Down to the last line below, write out every line exactly, starting with the one that contains "Task: Click the cyan" and leaving out the pictures.

.....

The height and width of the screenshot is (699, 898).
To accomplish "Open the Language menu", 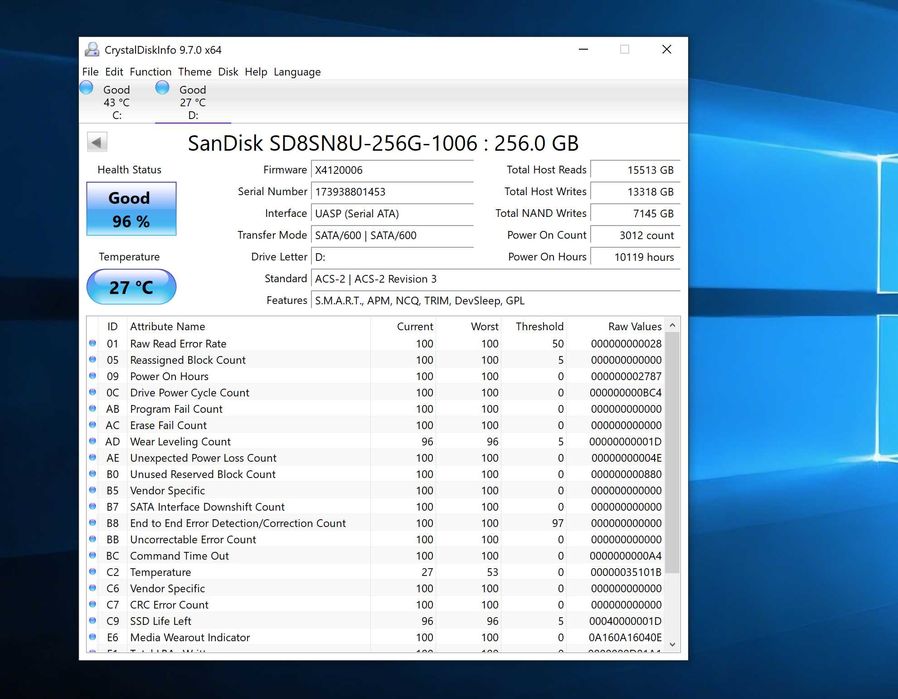I will (297, 72).
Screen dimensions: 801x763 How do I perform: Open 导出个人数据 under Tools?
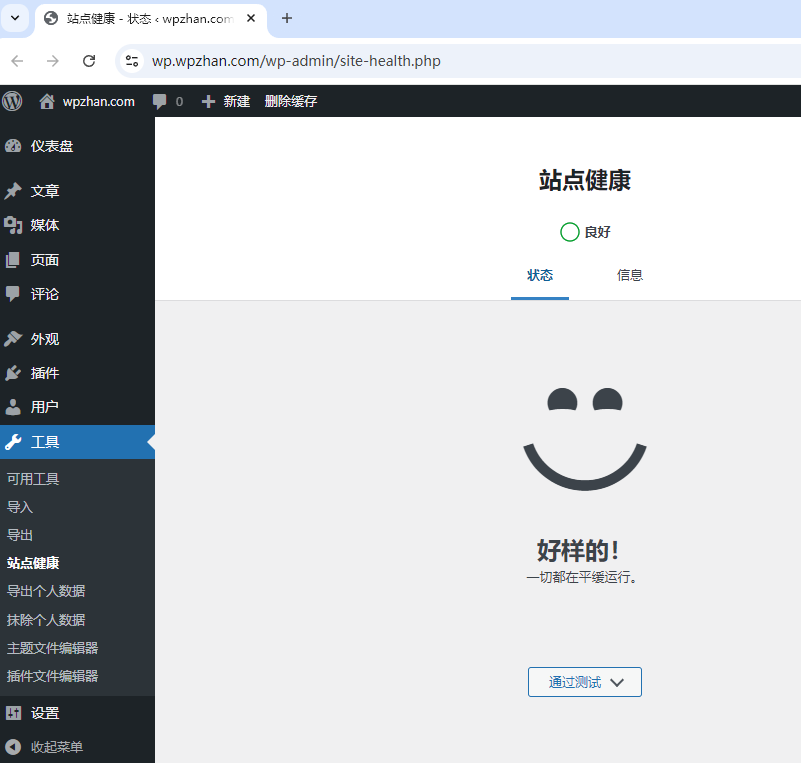tap(46, 591)
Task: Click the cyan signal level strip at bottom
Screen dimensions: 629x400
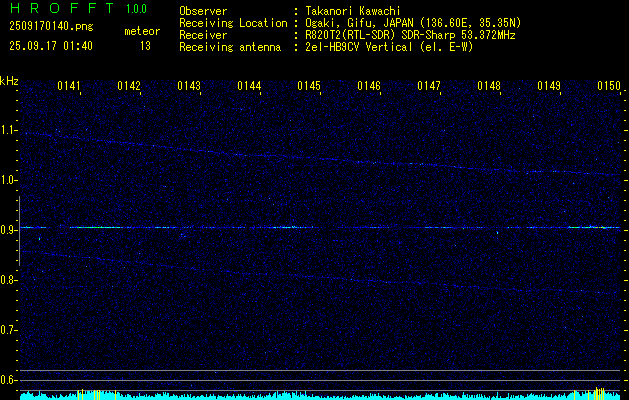Action: 314,395
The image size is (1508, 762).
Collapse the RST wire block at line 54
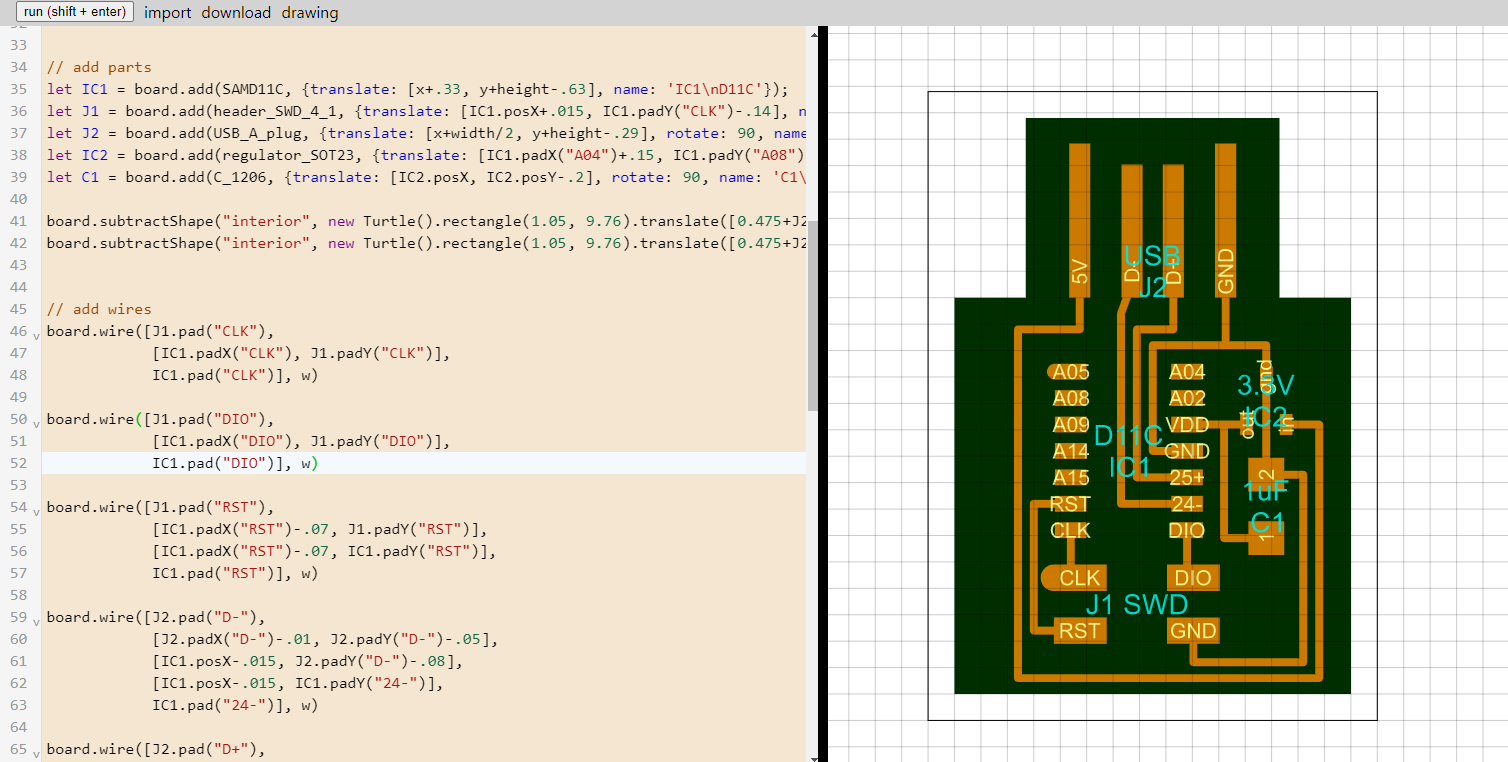37,512
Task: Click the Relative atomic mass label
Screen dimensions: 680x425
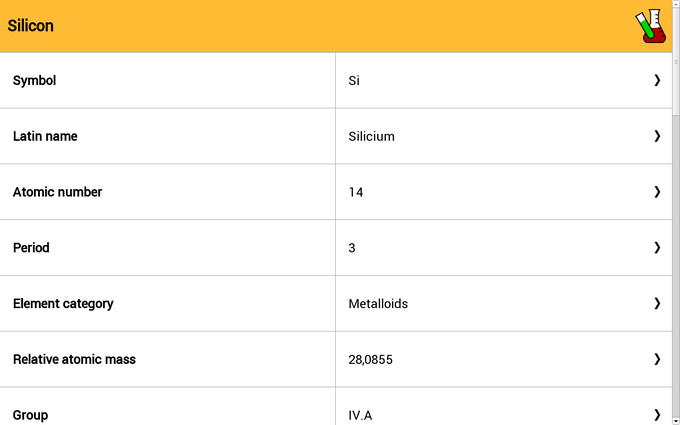Action: [74, 359]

.....

__Result__
Task: Click the cyan signal level strip at bottom
Screen dimensions: 629x400
Action: 314,395
The image size is (1508, 762).
Collapse the RST wire block at line 54
37,512
Task: Click the Relative atomic mass label
Screen dimensions: 680x425
Action: [74, 359]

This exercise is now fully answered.